_What the exercise asks_
Use the entries below to count the lines that hold the word "clipboard"; answer with the number only.

_Data in this exercise_

Content starts

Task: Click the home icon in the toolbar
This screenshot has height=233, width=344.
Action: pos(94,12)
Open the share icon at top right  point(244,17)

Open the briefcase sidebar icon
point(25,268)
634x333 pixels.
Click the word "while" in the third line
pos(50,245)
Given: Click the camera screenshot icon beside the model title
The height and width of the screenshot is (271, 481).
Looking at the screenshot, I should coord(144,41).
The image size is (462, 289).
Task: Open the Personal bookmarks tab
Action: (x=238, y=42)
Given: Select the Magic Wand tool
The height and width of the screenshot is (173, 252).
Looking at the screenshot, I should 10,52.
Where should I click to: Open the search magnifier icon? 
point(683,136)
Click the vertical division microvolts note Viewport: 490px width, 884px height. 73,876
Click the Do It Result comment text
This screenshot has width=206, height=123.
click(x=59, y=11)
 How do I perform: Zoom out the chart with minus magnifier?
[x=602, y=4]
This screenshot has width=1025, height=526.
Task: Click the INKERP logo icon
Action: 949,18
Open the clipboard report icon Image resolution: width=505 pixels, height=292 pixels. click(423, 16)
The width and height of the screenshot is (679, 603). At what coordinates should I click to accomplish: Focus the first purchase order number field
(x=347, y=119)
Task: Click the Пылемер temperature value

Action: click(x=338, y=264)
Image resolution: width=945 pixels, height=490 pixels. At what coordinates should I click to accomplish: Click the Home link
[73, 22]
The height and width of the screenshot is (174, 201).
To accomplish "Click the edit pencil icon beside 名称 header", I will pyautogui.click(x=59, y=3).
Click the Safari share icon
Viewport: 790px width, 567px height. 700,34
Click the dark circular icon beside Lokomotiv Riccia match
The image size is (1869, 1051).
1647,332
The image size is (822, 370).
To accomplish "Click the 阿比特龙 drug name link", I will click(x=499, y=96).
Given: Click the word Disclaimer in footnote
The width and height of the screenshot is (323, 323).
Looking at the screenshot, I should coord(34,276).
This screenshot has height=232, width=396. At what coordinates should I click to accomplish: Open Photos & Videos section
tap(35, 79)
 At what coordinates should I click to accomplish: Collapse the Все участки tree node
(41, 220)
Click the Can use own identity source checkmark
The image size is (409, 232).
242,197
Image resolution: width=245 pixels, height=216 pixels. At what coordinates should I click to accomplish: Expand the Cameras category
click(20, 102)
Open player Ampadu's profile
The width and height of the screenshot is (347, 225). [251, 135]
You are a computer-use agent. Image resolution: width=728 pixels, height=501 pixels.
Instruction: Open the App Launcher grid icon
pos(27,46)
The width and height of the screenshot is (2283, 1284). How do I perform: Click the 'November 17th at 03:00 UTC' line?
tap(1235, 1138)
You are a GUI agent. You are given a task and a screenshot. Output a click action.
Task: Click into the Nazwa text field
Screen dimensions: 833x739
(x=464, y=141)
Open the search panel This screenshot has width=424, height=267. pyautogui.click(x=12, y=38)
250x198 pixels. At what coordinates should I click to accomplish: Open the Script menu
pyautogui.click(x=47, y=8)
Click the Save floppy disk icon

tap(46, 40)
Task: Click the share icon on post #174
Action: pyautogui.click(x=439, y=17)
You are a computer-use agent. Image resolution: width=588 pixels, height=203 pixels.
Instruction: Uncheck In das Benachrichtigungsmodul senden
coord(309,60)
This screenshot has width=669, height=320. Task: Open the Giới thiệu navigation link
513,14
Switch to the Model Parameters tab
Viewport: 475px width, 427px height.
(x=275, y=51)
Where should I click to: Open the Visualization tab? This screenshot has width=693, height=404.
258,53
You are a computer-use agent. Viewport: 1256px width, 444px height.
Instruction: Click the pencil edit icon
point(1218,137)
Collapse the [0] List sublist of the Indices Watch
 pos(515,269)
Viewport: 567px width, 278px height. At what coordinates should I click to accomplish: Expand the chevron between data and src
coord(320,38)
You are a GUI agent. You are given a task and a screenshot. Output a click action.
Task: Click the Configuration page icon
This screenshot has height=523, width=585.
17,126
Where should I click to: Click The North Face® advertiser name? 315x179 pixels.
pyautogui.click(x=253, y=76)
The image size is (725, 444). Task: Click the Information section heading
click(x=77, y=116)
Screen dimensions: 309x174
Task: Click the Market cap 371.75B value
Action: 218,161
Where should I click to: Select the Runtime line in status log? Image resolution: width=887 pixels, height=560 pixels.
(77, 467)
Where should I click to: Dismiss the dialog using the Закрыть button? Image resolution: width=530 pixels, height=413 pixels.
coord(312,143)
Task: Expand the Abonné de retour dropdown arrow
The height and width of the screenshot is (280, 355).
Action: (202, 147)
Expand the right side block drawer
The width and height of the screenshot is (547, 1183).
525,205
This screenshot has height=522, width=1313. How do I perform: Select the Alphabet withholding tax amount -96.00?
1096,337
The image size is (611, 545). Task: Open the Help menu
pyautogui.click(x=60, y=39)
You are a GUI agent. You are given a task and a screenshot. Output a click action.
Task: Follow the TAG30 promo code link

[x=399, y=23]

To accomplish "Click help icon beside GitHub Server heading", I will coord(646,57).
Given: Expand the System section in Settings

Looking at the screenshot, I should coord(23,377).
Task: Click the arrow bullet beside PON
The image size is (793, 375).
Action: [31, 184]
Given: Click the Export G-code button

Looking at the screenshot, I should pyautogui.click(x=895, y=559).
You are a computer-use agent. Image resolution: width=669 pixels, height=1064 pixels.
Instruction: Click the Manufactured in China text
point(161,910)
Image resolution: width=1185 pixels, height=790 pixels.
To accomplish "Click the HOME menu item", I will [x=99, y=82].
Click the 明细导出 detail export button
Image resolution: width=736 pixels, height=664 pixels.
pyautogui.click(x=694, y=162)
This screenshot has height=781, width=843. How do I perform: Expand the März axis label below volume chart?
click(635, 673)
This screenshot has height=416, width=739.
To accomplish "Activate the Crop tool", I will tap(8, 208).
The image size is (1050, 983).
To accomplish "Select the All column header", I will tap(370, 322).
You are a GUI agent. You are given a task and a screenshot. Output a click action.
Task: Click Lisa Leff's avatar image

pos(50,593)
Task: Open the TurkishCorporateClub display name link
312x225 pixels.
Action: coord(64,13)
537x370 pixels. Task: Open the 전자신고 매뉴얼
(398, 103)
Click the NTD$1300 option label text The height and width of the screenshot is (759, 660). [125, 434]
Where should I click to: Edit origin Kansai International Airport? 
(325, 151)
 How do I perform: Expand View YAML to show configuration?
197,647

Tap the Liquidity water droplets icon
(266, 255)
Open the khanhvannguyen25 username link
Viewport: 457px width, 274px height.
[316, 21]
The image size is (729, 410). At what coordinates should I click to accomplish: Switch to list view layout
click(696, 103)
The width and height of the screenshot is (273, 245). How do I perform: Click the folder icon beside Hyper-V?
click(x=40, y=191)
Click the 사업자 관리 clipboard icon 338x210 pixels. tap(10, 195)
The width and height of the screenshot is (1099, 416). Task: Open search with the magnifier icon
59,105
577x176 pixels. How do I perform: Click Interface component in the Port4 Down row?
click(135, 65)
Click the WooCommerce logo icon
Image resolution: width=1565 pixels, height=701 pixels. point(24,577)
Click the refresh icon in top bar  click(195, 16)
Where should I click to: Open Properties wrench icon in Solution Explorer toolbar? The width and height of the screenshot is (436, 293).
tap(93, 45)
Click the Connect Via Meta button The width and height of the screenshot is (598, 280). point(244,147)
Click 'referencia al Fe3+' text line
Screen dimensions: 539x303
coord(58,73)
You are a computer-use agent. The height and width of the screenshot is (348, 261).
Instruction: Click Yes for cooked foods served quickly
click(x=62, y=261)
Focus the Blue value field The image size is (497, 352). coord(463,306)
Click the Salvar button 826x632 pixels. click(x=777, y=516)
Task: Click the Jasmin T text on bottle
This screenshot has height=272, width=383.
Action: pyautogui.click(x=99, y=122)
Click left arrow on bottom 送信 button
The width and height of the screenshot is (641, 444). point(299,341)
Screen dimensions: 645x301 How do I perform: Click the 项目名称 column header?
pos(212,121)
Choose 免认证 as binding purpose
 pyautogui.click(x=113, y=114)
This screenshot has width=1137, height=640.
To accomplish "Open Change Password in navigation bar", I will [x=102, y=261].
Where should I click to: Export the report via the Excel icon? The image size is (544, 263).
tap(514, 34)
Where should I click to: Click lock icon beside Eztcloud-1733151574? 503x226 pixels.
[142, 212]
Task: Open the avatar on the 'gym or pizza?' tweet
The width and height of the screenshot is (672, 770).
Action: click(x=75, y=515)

Content ends

_Exercise output_
2